Takeaway: Ten pitfalls; ten plumbing decisions; ten chapter cross-references. The series ships with the architecture in the chapters and the negative space here. Read this chapter as a pre-flight on every chapter that preceded it.

References

[ai-gs2026] tacit-web/research/agent-infra/03-gold-seams.md — Gold-seams source map for production-agent harness patterns, 2026-04-27, §“Must Avoid” (the 7 pitfalls). Primary source for: LangGraph checkpointer schema migration kills in-flight runs (issue #536, no built-in migration tool, versioned graph IDs + blue/green + CI checkpoint-replay test mitigation); tool replay duplicates side effects (replay_class taxonomy + tool_call_results cache + unsafe_on_replay throws hard); self-host Firecracker as 12–18 months plus a security hire per the Northflank/Manus/microvm-2026 survey, mitigated by Tensorlake managed Firecracker with HIPAA + SOC2 + EU residency; Vercel Sandbox iad1-only EU residency landmine; same-family LLM judge inflates pass rate 5–10pp (arxiv 2410.21819) mitigated by cross-family mandate, I5 INV-3, and I12 routing rule; regression-gate stat-power on N=50 + 3pp flakes ~30% on neutral PRs, mitigated by rolling N=150 unless release tag plus audit row; Postgres-as-everything cross-FK trap, mitigated by no-cross-FK rule and CI test confirming split-by-changing-connection-string is 🟢. Also primary source for: the I12 ModelRouter task_class=judge routing-rule enforcement of the cross-family judge invariant; the D6 per-workflow LLM-call cap and D10 open-weight share threshold that frame reasoning as a class-of-task decision; the build-vs-buy “own interfaces, rent backends” framing that anchors the Tensorlake / managed-Firecracker conclusion.

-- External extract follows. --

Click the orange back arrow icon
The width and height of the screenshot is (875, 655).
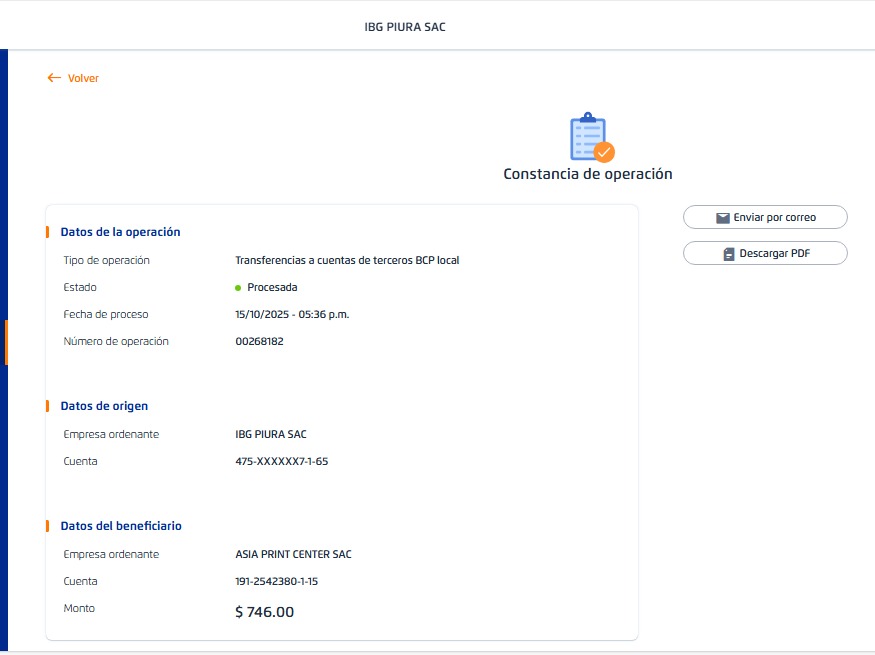54,78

[cci2026-gems] tacit-web/research/cc-internals/src-analysis-07-hidden-gems.md, §2 “PROMPT CACHE STABILITY — Obsessive Engineering,” 2026-04-01. Direct source analysis of /Users/ketankhairnar/Downloads/claude-code-src/. Files: constants/prompts.ts, constants/systemPromptSections.ts, services/api/promptCacheBreakDetection.ts. Primary source for: ~50–70K wasted tokens per cache break; SYSTEM_PROMPT_DYNAMIC_BOUNDARY marker with “do not remove or reorder without updating cache logic” warning; DANGEROUS_uncachedSystemPromptSection(_reason) helper requiring a written justification; getSessionStartDate = memoize(getLocalISODate) with the “stale date after midnight vs ~entire-conversation cache bust — stale wins” rationale; monthly granularity in tool prompts; tengu_prompt_cache_break telemetry tracking per-tool schema hashes, beta headers, and fast-mode state. Cited inline in Pitfall 8 (cache-break drift) and the corresponding Do-this-not-that row; forwards readers to Ch07 for the full architecture.

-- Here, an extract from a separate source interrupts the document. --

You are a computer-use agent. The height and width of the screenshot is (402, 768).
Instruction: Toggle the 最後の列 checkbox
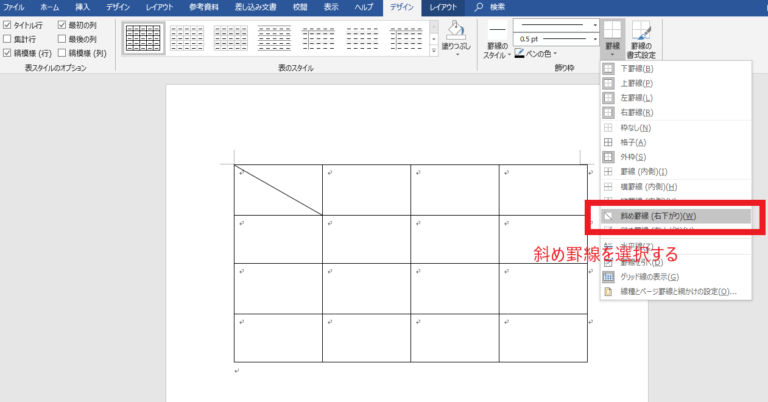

[lch-skills2026] LangChain, “Skills,” March 2026. https://blog.langchain.com/langchain-skills/ — Claude Code task pass rate 29% → 95% with progressive-disclosure Skills loaded; same model, same task suite, same instructions across both runs; the only variable is whether skill bodies were eagerly loaded into the system prompt or kept on disk with descriptions surfaced in context. Cited inline in Pitfall 9 (context stuffing) and the corresponding Do-this-not-that row; forwards readers to Ch06 for the full retrieval mechanic.

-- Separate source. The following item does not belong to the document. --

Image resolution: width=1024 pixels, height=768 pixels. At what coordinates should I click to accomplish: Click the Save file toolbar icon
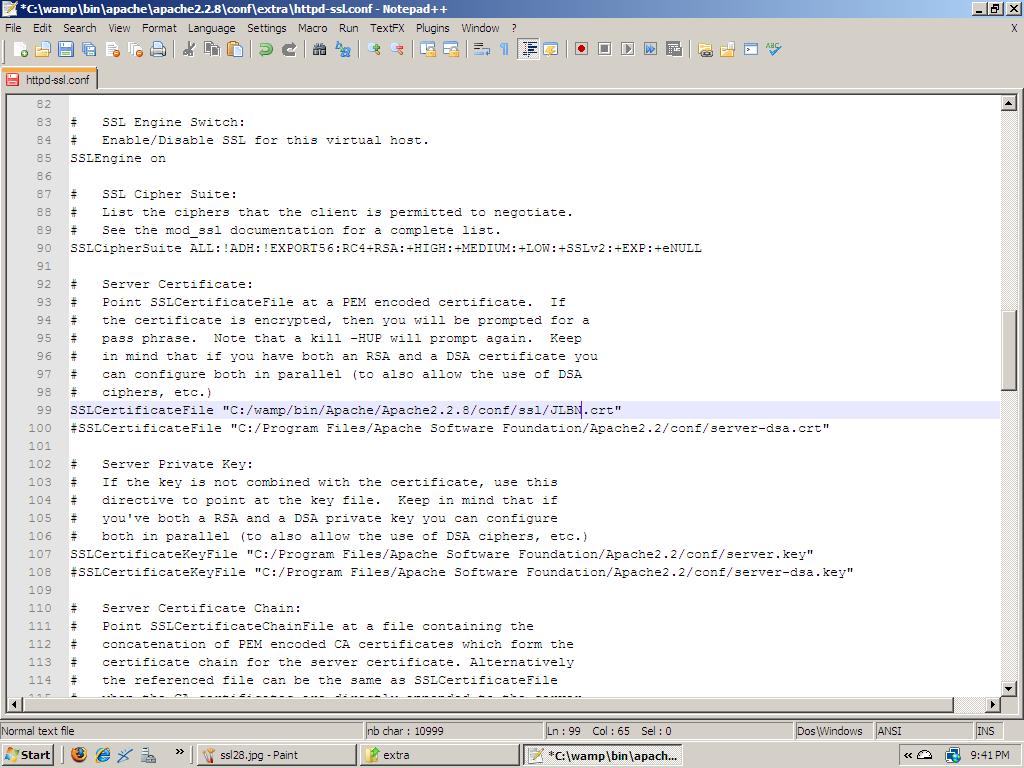coord(66,49)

One question for the reader: For each pitfall, point to three things in your harness: (a) the line where the default is set, (b) the plumbing that retires the class — not the instance, (c) the telemetry or CI test that catches the regression the day it lands, not the day the bill arrives. If any of the three is missing for any pitfall, the bill is the lagging signal you are still relying on. The plumbing is the leading one, and the cost of installing it is an afternoon per row.

Series finale: This is the closing chapter of the Harness Engineering deep dive. The architecture lives in chapters 01–11; this chapter is the negative-space pre-flight.